• _SET PROBLEM_:
Please copy out the records word for word, starting at the beginning of the records and ending with the line that contains "(x=23, y=152)". Leave the pictures out of your answer.

*-*-*

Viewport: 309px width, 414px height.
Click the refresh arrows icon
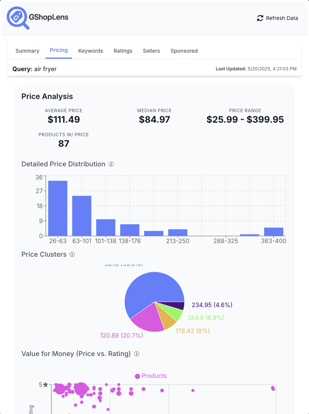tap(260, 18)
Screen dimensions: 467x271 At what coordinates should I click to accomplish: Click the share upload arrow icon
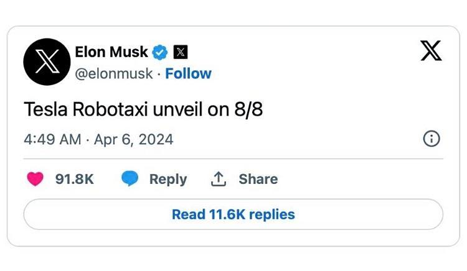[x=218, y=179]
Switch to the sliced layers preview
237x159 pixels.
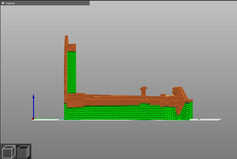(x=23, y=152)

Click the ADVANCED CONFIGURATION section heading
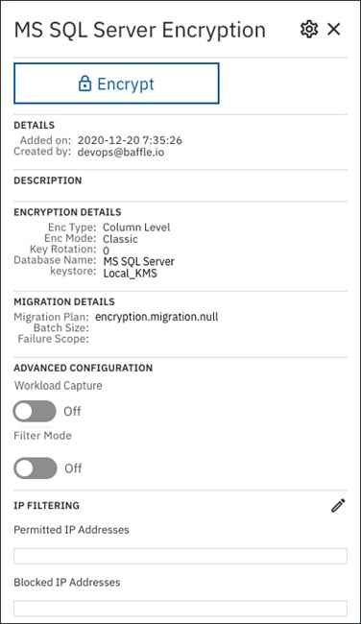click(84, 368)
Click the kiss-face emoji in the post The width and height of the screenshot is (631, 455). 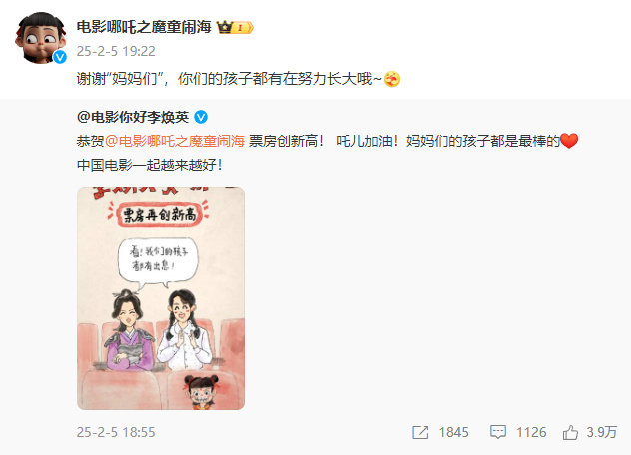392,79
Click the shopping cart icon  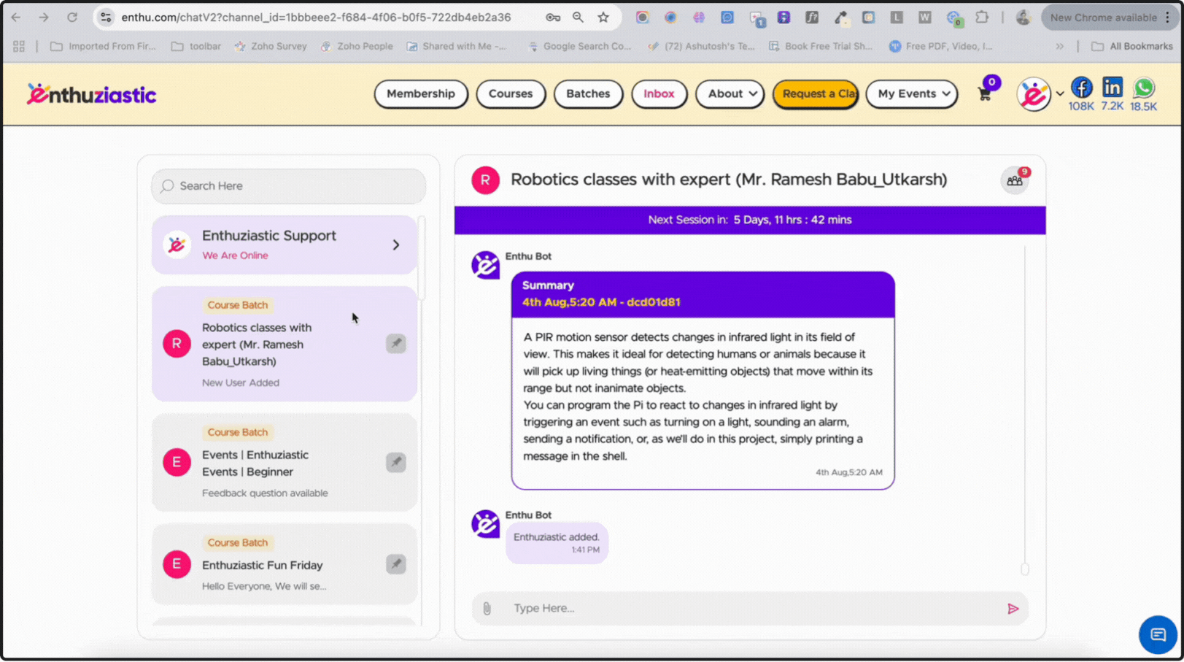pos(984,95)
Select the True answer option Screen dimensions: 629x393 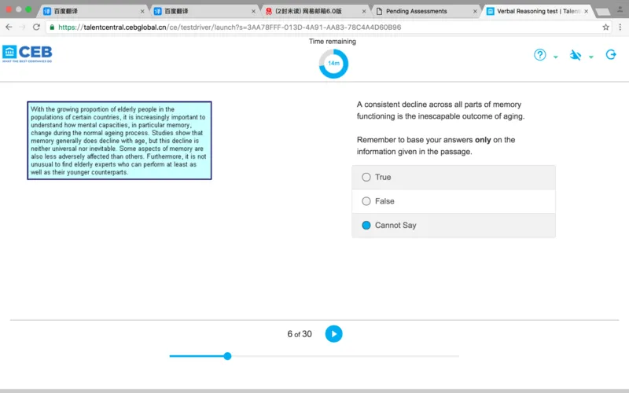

*-*-*

• _TASK SOLUTION_:
Viewport: 309px width, 414px height.
Click the refresh arrows icon
tap(260, 18)
Screen dimensions: 467x271 At what coordinates should I click to accomplish: Click the share upload arrow icon
[x=218, y=179]
Switch to the sliced layers preview
237x159 pixels.
(x=23, y=152)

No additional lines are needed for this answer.